Knowledge Base

Document loaders allow you to load documents from different sources like PDF, TXT, CSV, Notion, Confluence etc. They are often used together with Vector Stores to be upserted as embeddings, which can then retrieved upon query.

Drag & drop the PDF file.
Click Upload File and navigate to the PDF.

Select the option: One document per file

One document per page: each page of your original PDF will be extracted and saved as its own standalone PDF file

One document per file: each file will be treated as a separate, complete document rather than combining multiple files into a single document.

The Recursive Character Text Splitter is a technique used in natural language processing and document handling to break down long text documents into smaller, manageable chunks while preserving context and meaning.

Unlike simple character or token splitters that might cut text at arbitrary points, the Recursive Character Text Splitter works hierarchically. It first attempts to split text along natural boundaries like paragraphs, then sentences, and finally characters if needed. This recursive approach ensures that related content stays together when possible, maintaining semantic coherence within chunks.

This technique is particularly valuable when working with large language models that have context window limitations. By intelligently chunking documents, it allows for processing lengthy texts while preserving the contextual relationships needed for tasks like summarization, question answering, and information retrieval. LangChain implements this splitter to help developers manage document processing pipelines effectively.

Drag & drop a Recursive Character Text Splitter and set the Chunk Size and Chunk Overlap.
Set the Chunk size as: 500 and the Chunk Overlap as: 20

Embeddings serve as the foundation of modern natural language processing, transforming text into dense vector representations that capture semantic meaning. These numerical representations allow machines to understand relationships between words and concepts, enabling powerful applications like semantic search, clustering, and recommendation systems.

The Nomic-embed-text model offers a versatile embedding solution with configurable settings to balance performance and resource requirements. Users can adjust the dimensionality parameter (typically set between 128 and 768 dimensions), with higher dimensions capturing more nuanced semantic relationships at the cost of increased computational overhead. The model also provides batch size configuration to optimize throughput, with default settings balancing efficiency and memory usage.
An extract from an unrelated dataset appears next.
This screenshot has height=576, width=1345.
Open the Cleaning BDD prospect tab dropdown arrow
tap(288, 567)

Ensure vector size is the same value set in your Vector database - 768

Drag & drop the Ollama Embeddings.
Set the Base URL: http://localhost:11434
Set the Model Name: nomic-embed-text
Click on Additional Parameters to assign the GPUs.
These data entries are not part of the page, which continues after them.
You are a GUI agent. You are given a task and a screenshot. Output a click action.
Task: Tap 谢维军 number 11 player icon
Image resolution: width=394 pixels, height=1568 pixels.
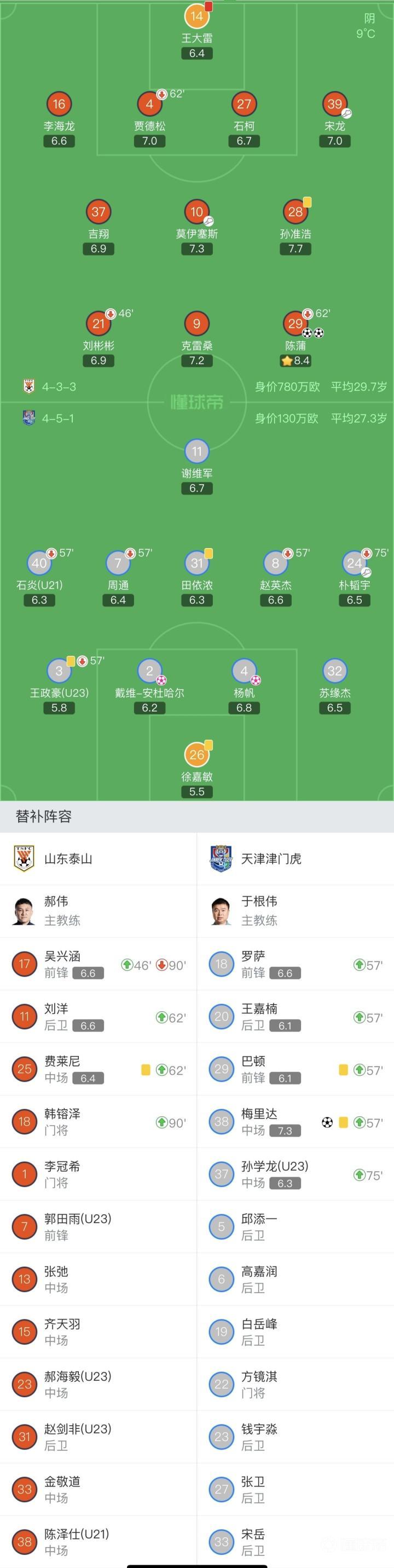tap(196, 452)
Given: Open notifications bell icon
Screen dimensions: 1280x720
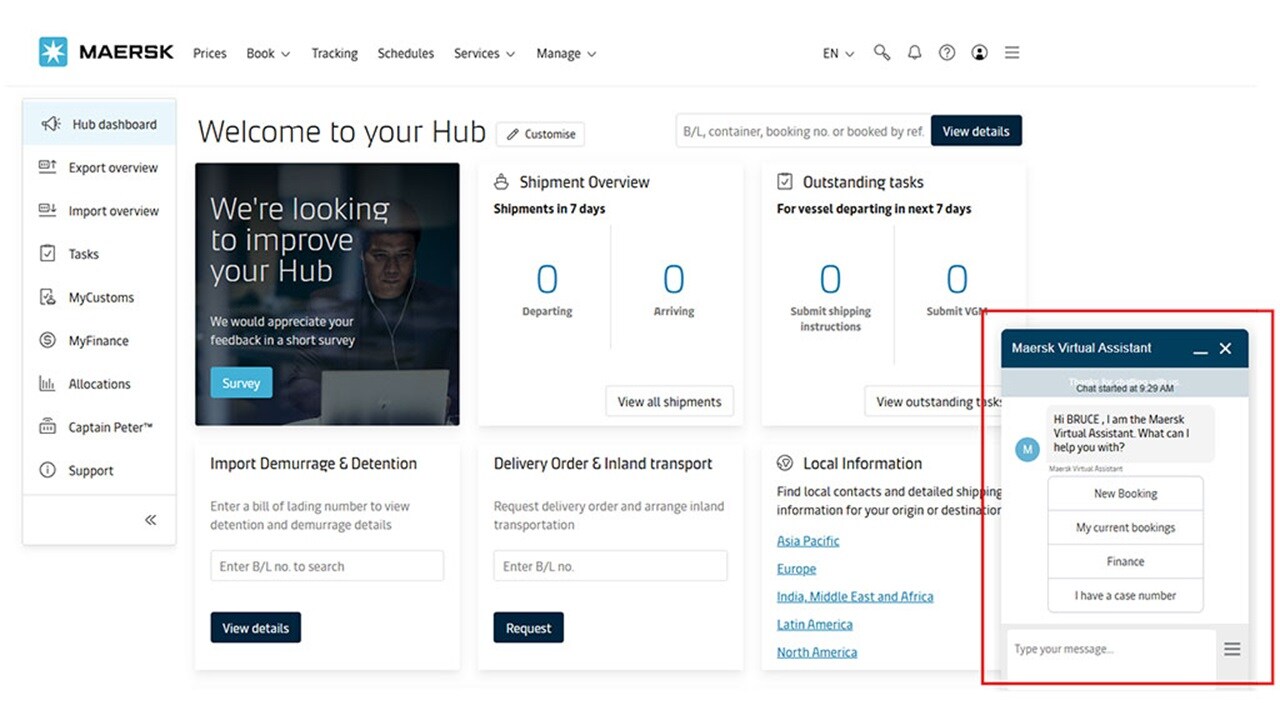Looking at the screenshot, I should [914, 53].
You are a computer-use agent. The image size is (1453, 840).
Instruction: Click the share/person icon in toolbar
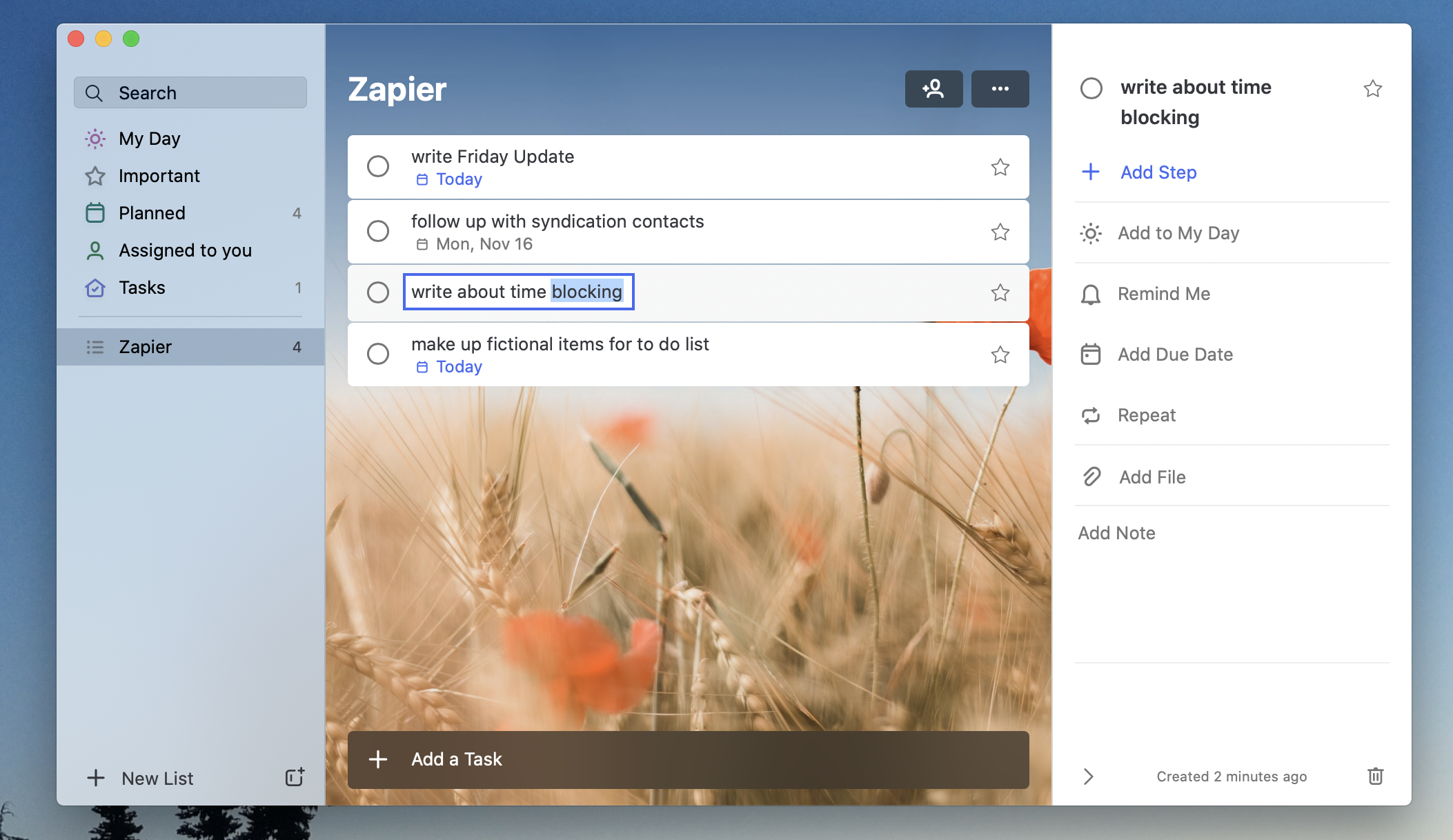[934, 89]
MMap (Memory Mapping) refers to a technique used to efficiently load and access large embedding files from disk. This is particularly important when working with large-scale embedding models that might not fit into memory.
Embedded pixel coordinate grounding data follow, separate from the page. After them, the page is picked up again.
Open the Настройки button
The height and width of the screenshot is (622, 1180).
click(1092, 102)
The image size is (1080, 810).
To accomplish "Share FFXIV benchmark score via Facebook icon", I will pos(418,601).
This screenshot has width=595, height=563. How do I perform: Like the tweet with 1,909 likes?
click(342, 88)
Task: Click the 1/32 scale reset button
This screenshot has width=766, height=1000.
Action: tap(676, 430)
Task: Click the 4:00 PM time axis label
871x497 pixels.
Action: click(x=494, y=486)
Open-source vector database designed to handle high-dimensional vectors for performance and massive-scale AI applications.

Ensure that the Pdf File > Qdrant & Ollama Embeddings are connected to the Qdrant vector database.
Connect with the Qdrant API credential thats been set in the Credentials section - the API key can be anything as its a local instance.
When pointing to the Qdrant server use the container name in the

URL: http://localhost:11434

Set the Qdrant Collection Name: Pentaho Data Integration.

Ensure the Qdrant vector size = Embedding model vector size (in this case 768)

Check all connections and the Flow is saved ..
You're ready to Upload .. Click on the green database icon in top right.

You can expand each Node to check the settings.

Click on Upsert.
Once the process has completed it will display the first 20 chunks and indicate the number of added records for that document.

In Qdrant you can also view the Pentaho Data Integration collection.

To check the collection .. just click on the name which displays a bunch of options:

view each record
display collection stats
check the search quality
take snapshots
visualize & graph results